[MUSIC]

We've now reached the end of week 5 of this introductory MOOC looking at

probability and statistics.

So what are the key takeaways from week five?

So here we've moved into the realm of a decision theory,

specifically hypothesis testing.

So we began with a simple legal analogy, which hopefully everyone can

easily relate to, whereby a jury has to decide on a defendants guilt or

innocence based on the evidence i.e., the data provided to them in the courtroom.

So of course the jury was making a binary decision, finding the defendant guilty or

not guilty, just as in statistical hypothesis testing

we are deciding whether or not to reject some null hypothesis.

But we also noted that juries don't always get it right, and

sometimes they make mistakes, not ideal, but it's not an ideal world, and

we introduce the concepts of Type I errors and Type II errors.

Effectively, we could think of these as false positives and

false negatives, respectively.

Now which of these is worse, which is more problematic,

we are now going into subjective terrain, however, on balance,

we tend to consider Type I errors to be more problematic than Type II errors.

So when we design a hypothesis test we seek to control four

of the probability of committing a Type I error, and we saw that we achieved this

using our significance level denoted generically by alpha.

Now what is this appropriate significance level to choose?

Well remember, we were looking for

the statistical equivalent of being beyond a reasonable doubt.

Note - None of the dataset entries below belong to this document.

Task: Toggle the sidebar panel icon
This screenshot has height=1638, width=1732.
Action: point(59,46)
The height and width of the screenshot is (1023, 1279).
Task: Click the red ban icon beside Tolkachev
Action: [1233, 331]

Now again, very much a subjective decision here, but nonetheless convention

tends to suggest a 5% significance level is often quite appropriate.

So having considered those main mechanics of hypothesis testing, and

the possible errors which could occur, we then went into our to p, or

not to p discussion, i.e., the introduction of the term of a p-value.

So this is an instrument which allow us to very easily make this a binary

decision of whether or not to reject some null hypothesis,

whereby a p-value is simply a probability.

So a value between zero and one, and

we compare this to our chosen significance level,

which is also a probability i.e., the probability of committing a Type I error,

and we introduce that very simple decision rule, that should the p-value be below

the significance level we would deem this to reflect statistically significant

evidence and hence we would be justified in rejecting our null hypothesis.

But be warned, of course, rejection of the null hypothesis

either leads to a correct decision, but of course, it might be a Type I error.

Unfortunately, we won't know which of those two events has occurred.